Circularity may explain the paradox. If we travel halfway around the world in opposite directions, we end up at the same place. But, at the end of the journey (before motorized transportation anyway--a better metaphor for life), travelers would see the same country framed very differently by their long travels. Heaven and Hell are often imagined as the same divine presence experienced by receptive and non-receptive souls. Perhaps dissociation and non-attachment are the same place and differ because of a person's receptivity--or, metaphorically, the road traveled to teach at it. Even if opposites are not identical, they may feel similar. Deep red and violet have like intensity and edge ends of the spectrum into black. Political true believers at the extreme left and right share a desire to overthrow the status quo but come to this from opposite directions.

Shankara's Crest-Jewel of Discrimination, his account of a pupil's successful road to illumination under the guidance of a guru, is described on the cover as "timeless teachings on nonduality," which is the doctrine that the separate identity of things in the world is ultimately unreal. Shankara seems to present nonduality as an outcome, not a goal in itself. Simple blindness to duality in the world would be disordered. Within the movie of life, the guru still sees his body and things in the world as separate (however transitory) events. Otherwise he would run into doors. The goal, detachment from the reality of things, is attained through discipline (one of Shankara's favorite terms) to achieve identification with an absolute ground, after which the nonduality seems obvious. Non-attachment may be false except as the outcome of a Dante-like journey. Perhaps the resemblance between nirvana and dissociative mental disorders is like the opposing resemblance between red and violet.

Perhaps, but I wonder. It's not unreasonable to suppose that dissociation might give us a leg up toward nonduality. Maybe the insistence that it dead-ends into mental disease is a result of Western materialism. Maybe I might have benefited from a handy guru when I was eighteen. 

Works Cited

Chaung Tzu. The Book of Chaung Tzu. Translated by Martin Palmer. Penguin Books, 2006.

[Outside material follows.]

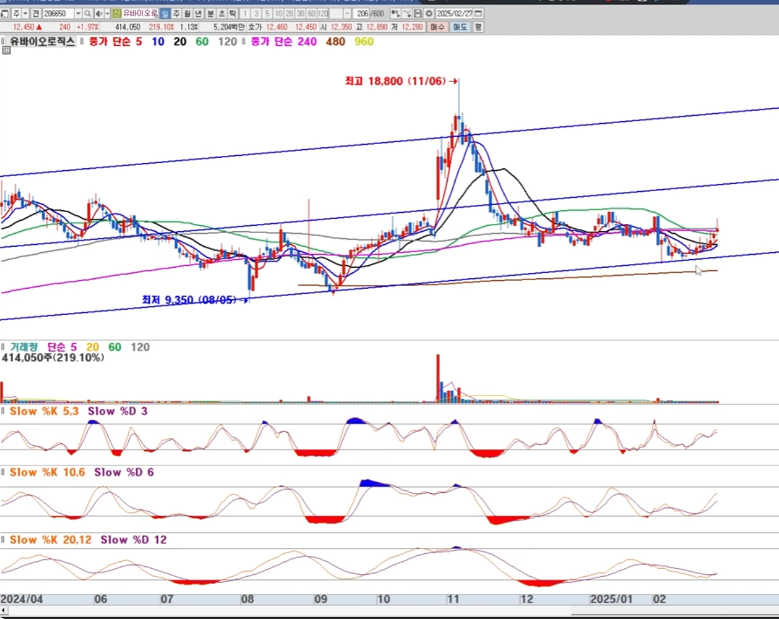Click the speaker sound icon

coord(99,13)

"Dissociative Disorders." Mayo Clinic. www.mayoclinic.org/diseases-conditions/dissociative-disorders/symptoms-causes/syc-20355215 


Eckhart. Meister Eckhart: Selected Writings. Translated Oliver Davies. Penguin Books, 1994.


Freud, Sigmund. "A Disturbance of Memory at the Acropolis (1936)." Freud2Lacan, contributed by Richard Klein, www.freud2lacan.com/docs/A_Disturbance_of_Memory.pdf 


Pascal, Blase. Pensees. Translated by A. J. Krailsheimer. Penguin, 1995.


Shankara. Crest-Jewel of Discrimination. Translated by Swami Prabhavanda and Christopher Isherwood. Vedanta Press, 1975.